___ Data for processing ___

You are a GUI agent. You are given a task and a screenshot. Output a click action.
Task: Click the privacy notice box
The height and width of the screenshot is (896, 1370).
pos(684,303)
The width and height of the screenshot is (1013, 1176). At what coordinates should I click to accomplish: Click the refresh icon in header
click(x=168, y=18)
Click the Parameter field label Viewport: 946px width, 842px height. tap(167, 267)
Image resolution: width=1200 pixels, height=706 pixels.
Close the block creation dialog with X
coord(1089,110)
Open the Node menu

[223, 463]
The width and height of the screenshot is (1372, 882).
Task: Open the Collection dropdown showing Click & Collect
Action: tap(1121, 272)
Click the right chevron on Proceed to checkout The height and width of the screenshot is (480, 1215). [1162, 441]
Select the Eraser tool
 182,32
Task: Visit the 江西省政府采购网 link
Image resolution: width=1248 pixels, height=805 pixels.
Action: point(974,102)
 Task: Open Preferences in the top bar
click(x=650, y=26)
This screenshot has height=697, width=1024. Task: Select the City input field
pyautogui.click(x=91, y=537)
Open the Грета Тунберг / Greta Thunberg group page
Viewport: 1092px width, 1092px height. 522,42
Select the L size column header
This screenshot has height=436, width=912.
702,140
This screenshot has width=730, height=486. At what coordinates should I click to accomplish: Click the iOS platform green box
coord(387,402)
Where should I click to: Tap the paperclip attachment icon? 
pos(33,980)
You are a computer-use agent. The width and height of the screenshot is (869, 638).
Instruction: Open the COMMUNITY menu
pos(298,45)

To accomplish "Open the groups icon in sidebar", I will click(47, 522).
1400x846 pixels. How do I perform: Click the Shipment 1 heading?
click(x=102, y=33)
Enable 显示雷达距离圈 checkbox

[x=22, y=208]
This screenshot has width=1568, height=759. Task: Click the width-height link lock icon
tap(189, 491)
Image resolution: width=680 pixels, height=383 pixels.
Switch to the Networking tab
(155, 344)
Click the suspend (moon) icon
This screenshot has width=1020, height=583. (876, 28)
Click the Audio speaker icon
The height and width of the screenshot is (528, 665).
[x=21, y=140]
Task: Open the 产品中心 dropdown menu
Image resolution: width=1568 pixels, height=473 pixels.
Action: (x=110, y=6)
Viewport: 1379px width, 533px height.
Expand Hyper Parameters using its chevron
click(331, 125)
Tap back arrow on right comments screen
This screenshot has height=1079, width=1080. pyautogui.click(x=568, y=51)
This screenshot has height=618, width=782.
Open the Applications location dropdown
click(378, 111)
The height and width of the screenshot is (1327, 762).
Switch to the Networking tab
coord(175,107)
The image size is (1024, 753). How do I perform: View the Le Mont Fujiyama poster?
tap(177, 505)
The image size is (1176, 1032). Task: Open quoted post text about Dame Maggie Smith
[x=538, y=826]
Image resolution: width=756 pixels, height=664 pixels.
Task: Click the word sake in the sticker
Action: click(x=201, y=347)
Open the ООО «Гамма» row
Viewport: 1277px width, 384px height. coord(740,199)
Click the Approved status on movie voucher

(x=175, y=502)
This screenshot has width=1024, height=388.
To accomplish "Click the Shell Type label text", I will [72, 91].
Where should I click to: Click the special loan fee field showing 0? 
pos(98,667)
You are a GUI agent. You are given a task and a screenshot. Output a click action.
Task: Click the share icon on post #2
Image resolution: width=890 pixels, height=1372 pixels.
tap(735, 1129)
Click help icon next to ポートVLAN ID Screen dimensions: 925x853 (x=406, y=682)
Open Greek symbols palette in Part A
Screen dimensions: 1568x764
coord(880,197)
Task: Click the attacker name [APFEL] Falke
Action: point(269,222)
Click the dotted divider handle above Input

___

- [What to work on]: Write down how many lines of the data above carry the word "will". Nothing else belongs in the answer.

- [Result of the task]: 2